* RECORDED INFORMATION
○ ○ ○ ○ ○ ○ ○
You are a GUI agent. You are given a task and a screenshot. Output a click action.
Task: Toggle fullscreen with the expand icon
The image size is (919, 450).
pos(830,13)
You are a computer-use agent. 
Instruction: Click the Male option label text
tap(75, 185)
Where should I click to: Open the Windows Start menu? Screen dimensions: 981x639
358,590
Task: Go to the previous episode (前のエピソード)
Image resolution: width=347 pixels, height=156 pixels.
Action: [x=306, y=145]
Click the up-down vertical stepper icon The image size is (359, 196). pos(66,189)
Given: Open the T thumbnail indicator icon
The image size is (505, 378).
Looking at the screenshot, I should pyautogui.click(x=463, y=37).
○ ○ ○ ○ ○ ○ ○
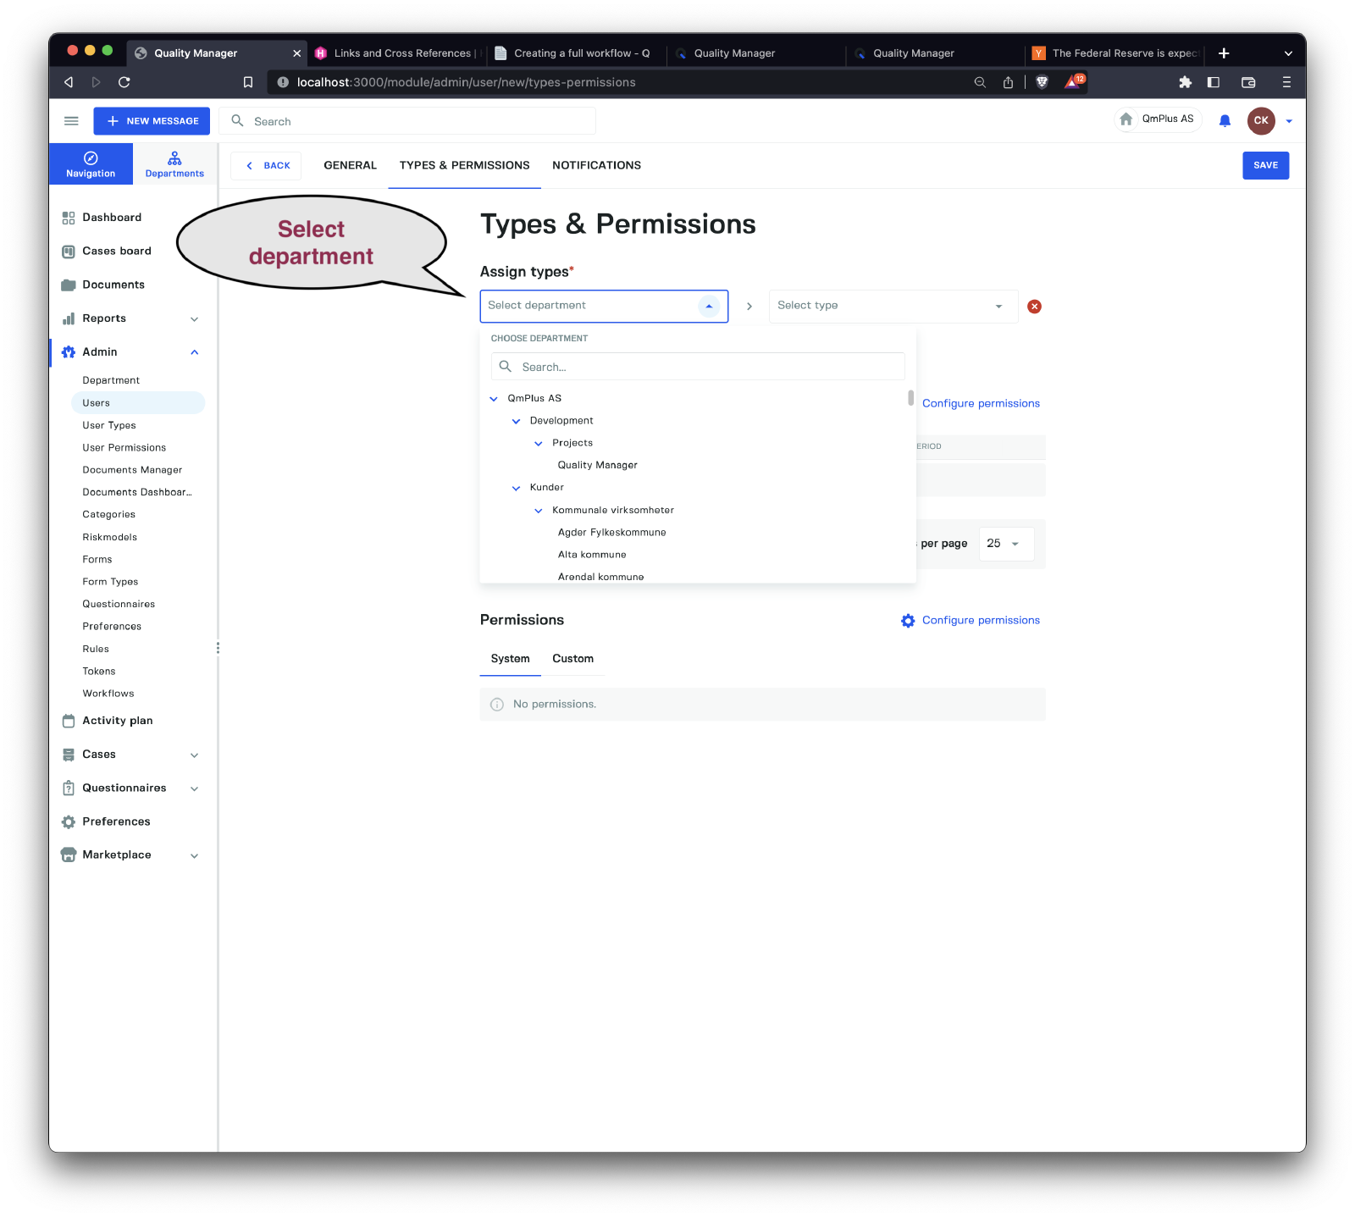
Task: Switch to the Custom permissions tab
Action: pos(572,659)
○ ○ ○ ○ ○ ○ ○
* EXERCISE AIM
Wherever the string "agent" occurs in the entries, copy that whole line.

* RESULT OF THE TASK
You are a GUI agent. You are given a task and a screenshot. Output a click action.
You are a computer-use agent. 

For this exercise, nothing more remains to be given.